The headline numbers don’t tell you what you really need to know, especially if you’re an investor or trader. GDP readings are subject to big revisions — again and again and again. And, oh yes, GDP only tells you how the economy was doing months ago — not where it’s headed. When you think about it, that’s all that really matters.

Take Thursday’s latest GDP reading, the first revision to third-quarter growth. It turns out that, on the face of it, the economy grew at a much faster pace in July, August and September than originally thought. A month ago, the Commerce Department estimated that third-quarter GDP expanded a desultory 2%, or dangerously close to stall speed.

Cut to today, and that number was revised up to 2.7%. That’s still far too sluggish to make any kind of real dent in perniciously high unemployment, but, hey, it sure sounds a lot better than that first reading.

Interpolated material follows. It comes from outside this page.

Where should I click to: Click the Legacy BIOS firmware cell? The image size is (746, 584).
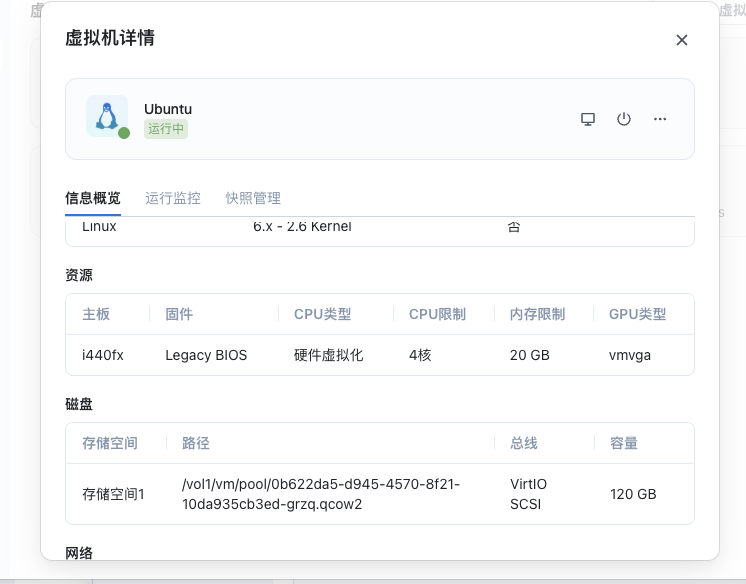206,355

The market shrugged off the news because, well, it was so totally uninspiring, both for the reasons behind the revision and, of course, because we’ll get a third revision (measuring what happened last summer, mind you) in another month.

Which bring us to the internal components of GDP, which are more important to the Street than the headline number, anyway.

If you want to know why the huge jump in the third-quarter estimate was met with such a yawn (apart from missing expectations by a hair), it’s because the increase was driven by the stockpiling of inventories. Original estimates had inventories dropping by 0.12 percentage point, but in the latest reading, the Commerce Department said, nope, stockpile building actually added 0.77 percentage points to growth.

And since inventories rose last quarter, the thinking goes that businesses are tanked up for the future, meaning the summer stockpiling will actually be a drag on current-quarter growth.

More important, a whole bunch of critical components turned out to be much worse than first thought, like consumer spending (broadly 70% of all economic activity, which slowed to a level last seen in the second quarter of last year), business spending and wage gains. Oops.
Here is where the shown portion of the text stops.